В нем пробудился поэт. И молодому человеку подумалось: ведь нынешний вечер воистину из тех, когда двум человеческим существам — в расцвете юности, любви и красоты — трудно не выйти хоть немного за пределы приземленной повседневности; ведь женские тайны глубже мысли; ведь самые ограниченные натуры, поддавшись воздействию чего-то возвышенного и безмятежного, могут в одно мгновение озариться светом, прежде им неведомым; ведь по крайней мере сумрак этот, мягкий и целительный, располагает к такого рода упованиям; и, наконец, ведь злополучная его любовница тоже может всем своим существом ощутить этот божественный зов, сама того не сознавая. Да, конечно! Во имя ночи он должен сделать последнее усилие — и воскресить душу, доныне глухую и слепую, мертворожденную душу той, кого любил он с такою болью.
И вот он нежно привлек ее к груди и проговорил:
— Милая Алисия, то, что мне следовало бы сказать тебе, соткано из молчания и радости, но радости сосредоточенной и молчания, которое еще чудеснее, чем молчание этой ночи. О возлюбленная, я люблю тебя, ты знаешь! Это означает, что я могу жить, лишь когда ты со мною. Чтобы быть достойными счастья, нам вместе хватит довольно немногого: проникнуться духом бессмертия, таящегося в природе вокруг нас и обожествить им все наши ощущения. И тогда никакие разочарования нам уже не грозят! По сравнению с одним-единственным мигом такой любви столетия всякой иной — ничто!
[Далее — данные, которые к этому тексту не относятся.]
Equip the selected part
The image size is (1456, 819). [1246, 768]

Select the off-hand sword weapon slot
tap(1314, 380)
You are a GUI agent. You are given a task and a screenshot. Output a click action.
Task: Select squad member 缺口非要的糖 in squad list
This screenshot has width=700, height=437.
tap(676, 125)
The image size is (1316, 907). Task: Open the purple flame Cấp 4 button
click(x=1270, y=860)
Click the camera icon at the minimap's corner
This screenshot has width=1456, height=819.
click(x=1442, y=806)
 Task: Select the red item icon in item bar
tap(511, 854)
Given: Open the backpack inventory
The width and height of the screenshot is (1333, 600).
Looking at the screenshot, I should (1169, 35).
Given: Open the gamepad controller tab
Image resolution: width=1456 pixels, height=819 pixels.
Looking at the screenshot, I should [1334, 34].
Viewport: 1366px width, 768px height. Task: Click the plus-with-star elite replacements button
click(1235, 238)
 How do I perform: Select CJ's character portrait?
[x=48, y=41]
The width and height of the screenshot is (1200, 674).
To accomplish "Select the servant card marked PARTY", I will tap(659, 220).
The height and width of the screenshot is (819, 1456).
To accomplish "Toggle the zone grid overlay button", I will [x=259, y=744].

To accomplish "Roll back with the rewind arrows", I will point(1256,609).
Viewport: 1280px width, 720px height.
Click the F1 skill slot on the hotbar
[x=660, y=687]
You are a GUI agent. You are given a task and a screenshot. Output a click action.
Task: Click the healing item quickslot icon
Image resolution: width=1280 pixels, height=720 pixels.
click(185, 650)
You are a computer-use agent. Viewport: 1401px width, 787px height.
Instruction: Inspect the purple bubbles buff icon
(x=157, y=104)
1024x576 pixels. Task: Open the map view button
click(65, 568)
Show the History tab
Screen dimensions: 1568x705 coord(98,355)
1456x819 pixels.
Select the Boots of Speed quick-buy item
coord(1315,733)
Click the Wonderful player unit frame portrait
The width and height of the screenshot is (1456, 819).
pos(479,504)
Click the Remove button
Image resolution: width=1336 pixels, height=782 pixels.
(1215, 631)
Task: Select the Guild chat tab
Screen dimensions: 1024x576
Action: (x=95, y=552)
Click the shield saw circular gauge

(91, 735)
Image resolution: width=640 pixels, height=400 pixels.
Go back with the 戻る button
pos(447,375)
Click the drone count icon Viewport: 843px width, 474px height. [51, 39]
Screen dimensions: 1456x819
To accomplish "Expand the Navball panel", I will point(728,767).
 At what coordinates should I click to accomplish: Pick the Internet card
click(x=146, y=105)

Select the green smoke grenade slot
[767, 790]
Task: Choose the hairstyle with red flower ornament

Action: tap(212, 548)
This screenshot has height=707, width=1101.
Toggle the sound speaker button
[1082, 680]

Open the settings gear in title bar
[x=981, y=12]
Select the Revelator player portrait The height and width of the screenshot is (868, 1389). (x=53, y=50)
Скажи, почему подобная любовь кажется тебе такой экзальтированной и такой безрассудной? Да еще когда мне-то она кажется такой естественной, единственно свободной от забот и угрызений совести? Самые страстные ласки множатся в ней, становятся в тысячу раз реальнее и горячее, они преображены, облагорожены, дозволены! Что тебе за радость пренебрегать тем, что есть в твоем существе самого лучшего, вечного? Твой смех приводит меня в отчаяние, хоть он юный и нежный — о, если бы я не боялся его, я столько всего сказал бы тебе, или, вернее, мы бы молчали вместе, испытывая столько чувств, достойных богов!..
Мисс Алисия Клери была нема.
— Но, — проговорил лорд Эвальд с грустной улыбкой, — я изъясняюсь с тобой на санскрите, верно? Да зачем тебе меня расспрашивать? Что могу я сказать, да и есть ли в конце концов такие слова, чтобы стоили твоего поцелуя?
Впервые за долгое время он просил у нее поцелуя. И молодая женщина, быть может, поддавшись магнетизму надвигавшейся ночи и юности, впервые словно забылась, исполненная непривычной серьезности, в объятиях того, кто так любил ее.
Неужели она поняла его нежный и пылкий шепот? Нежданная слеза скатилась с ресниц ее на бледную щеку.